2) The Noahic covenant suggests very strongly that God will not allow a nuclear holocaust which leaves a few people on earth to start over again. The Lord says in Genesis 8:21, “Neither will I ever again destroy every living creature as I have done.” This may only mean that no such flood will come again. But the next verse suggests more: “While the earth remains, seed time and harvest, cold and heat, summer and winter, day and night, shall not cease.” This seems to carry us beyond the flood to any cataclysm which would so distort the course of nature as to make life unlivable.

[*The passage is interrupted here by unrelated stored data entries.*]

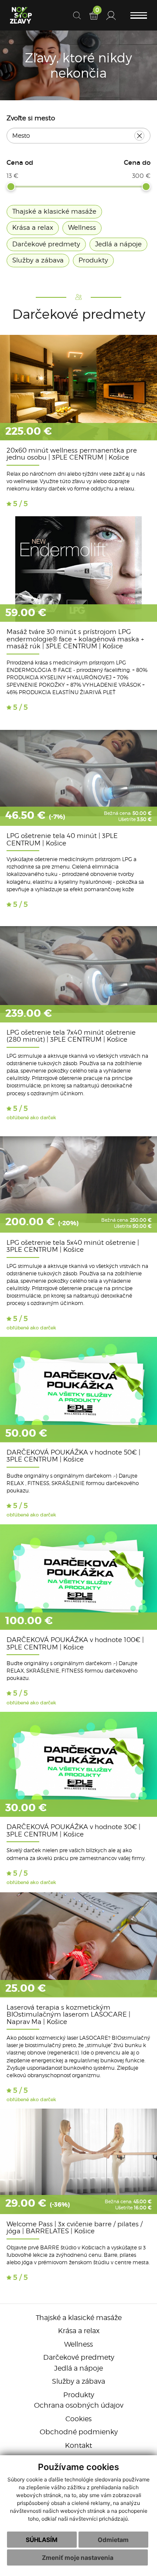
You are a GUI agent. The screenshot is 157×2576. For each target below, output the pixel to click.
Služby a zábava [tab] (38, 260)
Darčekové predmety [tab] (46, 244)
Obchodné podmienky (79, 2432)
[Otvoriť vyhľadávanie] (77, 15)
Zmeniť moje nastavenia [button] (77, 2557)
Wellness (78, 2344)
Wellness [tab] (82, 228)
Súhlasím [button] (42, 2539)
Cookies (78, 2419)
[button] (138, 15)
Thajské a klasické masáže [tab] (54, 211)
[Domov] (21, 15)
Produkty (78, 2395)
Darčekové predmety (78, 2357)
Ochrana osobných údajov (78, 2405)
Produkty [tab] (93, 260)
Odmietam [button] (113, 2539)
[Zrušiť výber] (139, 136)
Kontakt (78, 2445)
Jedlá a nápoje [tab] (118, 244)
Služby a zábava (78, 2381)
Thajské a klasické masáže (79, 2318)
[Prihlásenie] (111, 15)
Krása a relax (78, 2331)
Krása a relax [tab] (32, 228)
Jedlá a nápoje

To be sure, the world as we know it will have its end (2 Peter 3:10; Revelation 21:1). But when it ends it will be replaced by a new heaven and new earth. The Noahic covenant seems to rule out universal devastation short of Christ’s coming. Let us beware of presuming that the day of the Lord will come with a shower of nuclear warheads. My own feeling is that the crack at Christ’s coming will make our weapons seem like maypops and firecrackers. Woe to us if we try to hasten his coming by making war instead of peace! Even if we succeed, we will be found on the wrong side at his appearing: only the peacemakers are sons of God (Matthew 5:9). There is one way to “hasten” his appearing: “This gospel of the kingdom will be preached throughout the whole world as a testimony to all the nations, and then the end will come” (Matthew 24:14). And according to 1 Timothy 2:1-4, peace makes the best pathway for evangelism, not war.